Abstinence for most adolescent-aged college students relates to several factors, including strong religious beliefs, an aversion to taking risks, high career expectations, or limited attractiveness. Young adults receive hundreds of messages from various sources; therefore, understanding their memorable sexual messages is essential. This exploratory research uses an interpretive method to unravel the memorable sexual narratives of 65 virgin respondents. Findings yield two primary themes: involuntary abstinence, and conscious abstinence, which demonstrate that messages of abstinence are important yet often imbue punitive internal attitudes and beliefs derived from mainstream media and peer relationships. The article concludes with a recommendation for health practitioners and communication scholars to create positive open spaces where young adults can discuss sexuality, sexual relationships, and sexual behaviors. Additionally, understanding stigmas related to abstinence helps reframe normative sex communication messages and promote constructive short- and long-term sexual health behaviors.

Notes

1 The survey question explicitly defined sex in terms of vaginal, oral, and anal variations as a means to foster consistent definitions among researchers and participants, something that has been problematic in the past (Sawyer et al., Citation2007).

2 This process involved focusing on the essence of memorable messages (rather than the source or impact) and collapsing more specific preliminary themes into more broadly defined categories.

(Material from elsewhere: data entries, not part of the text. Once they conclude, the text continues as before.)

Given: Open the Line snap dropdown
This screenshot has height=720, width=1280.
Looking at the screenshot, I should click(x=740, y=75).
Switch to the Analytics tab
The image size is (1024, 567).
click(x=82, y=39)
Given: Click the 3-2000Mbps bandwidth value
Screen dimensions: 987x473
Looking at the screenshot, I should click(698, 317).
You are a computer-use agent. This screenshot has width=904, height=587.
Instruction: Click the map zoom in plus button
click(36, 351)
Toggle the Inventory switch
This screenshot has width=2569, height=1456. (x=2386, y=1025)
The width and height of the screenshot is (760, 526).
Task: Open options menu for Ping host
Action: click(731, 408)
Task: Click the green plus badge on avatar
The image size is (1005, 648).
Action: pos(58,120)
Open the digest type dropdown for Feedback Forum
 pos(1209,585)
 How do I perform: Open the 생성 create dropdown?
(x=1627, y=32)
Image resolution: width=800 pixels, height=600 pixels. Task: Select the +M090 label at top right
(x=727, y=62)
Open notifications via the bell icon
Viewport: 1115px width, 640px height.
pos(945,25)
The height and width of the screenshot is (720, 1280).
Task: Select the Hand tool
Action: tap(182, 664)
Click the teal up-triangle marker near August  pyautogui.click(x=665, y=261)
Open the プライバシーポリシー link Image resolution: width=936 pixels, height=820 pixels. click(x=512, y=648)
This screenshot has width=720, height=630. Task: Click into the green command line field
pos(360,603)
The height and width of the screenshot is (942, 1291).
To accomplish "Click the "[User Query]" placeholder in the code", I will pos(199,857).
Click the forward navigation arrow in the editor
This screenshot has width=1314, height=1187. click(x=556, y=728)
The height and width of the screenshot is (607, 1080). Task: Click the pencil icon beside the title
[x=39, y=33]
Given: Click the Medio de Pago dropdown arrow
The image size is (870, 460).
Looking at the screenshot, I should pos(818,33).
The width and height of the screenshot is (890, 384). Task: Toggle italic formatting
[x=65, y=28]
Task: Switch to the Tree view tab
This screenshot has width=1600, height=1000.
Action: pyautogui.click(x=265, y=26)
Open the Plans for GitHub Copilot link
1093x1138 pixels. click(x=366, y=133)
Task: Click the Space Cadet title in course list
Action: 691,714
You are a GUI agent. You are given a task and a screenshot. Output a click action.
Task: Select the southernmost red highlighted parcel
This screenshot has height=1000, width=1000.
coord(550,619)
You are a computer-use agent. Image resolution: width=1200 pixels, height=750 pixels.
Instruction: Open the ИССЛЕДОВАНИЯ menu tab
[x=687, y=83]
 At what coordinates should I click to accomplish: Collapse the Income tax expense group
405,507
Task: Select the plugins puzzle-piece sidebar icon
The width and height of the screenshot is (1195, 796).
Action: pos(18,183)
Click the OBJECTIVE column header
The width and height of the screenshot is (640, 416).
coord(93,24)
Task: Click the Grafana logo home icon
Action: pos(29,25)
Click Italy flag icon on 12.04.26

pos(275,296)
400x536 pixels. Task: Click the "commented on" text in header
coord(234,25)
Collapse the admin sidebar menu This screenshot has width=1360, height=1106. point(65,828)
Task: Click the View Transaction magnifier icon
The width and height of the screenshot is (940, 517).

3 An alternative interpretation of these narratives is that these individuals’ lack of sexual experience is based on a memorable message that “sex is only for those who are attractive by societal standards.” The tenor of the participants’ words, however, does not reveal that this is a message that has been directly processed in those terms.

4 The percentage of virgin respondents in a sample of 476 was 14%.

5 In fact, some narratives were so short that it proved difficult to get a sense of what made the particular experience so memorable for the participant. Having opportunities to further engage participants for greater explanation and clarification would be extremely valuable in further understanding their experience.

6 The sample size regarding self-identified GLBTQ persons was too small to make any meaningful analyses.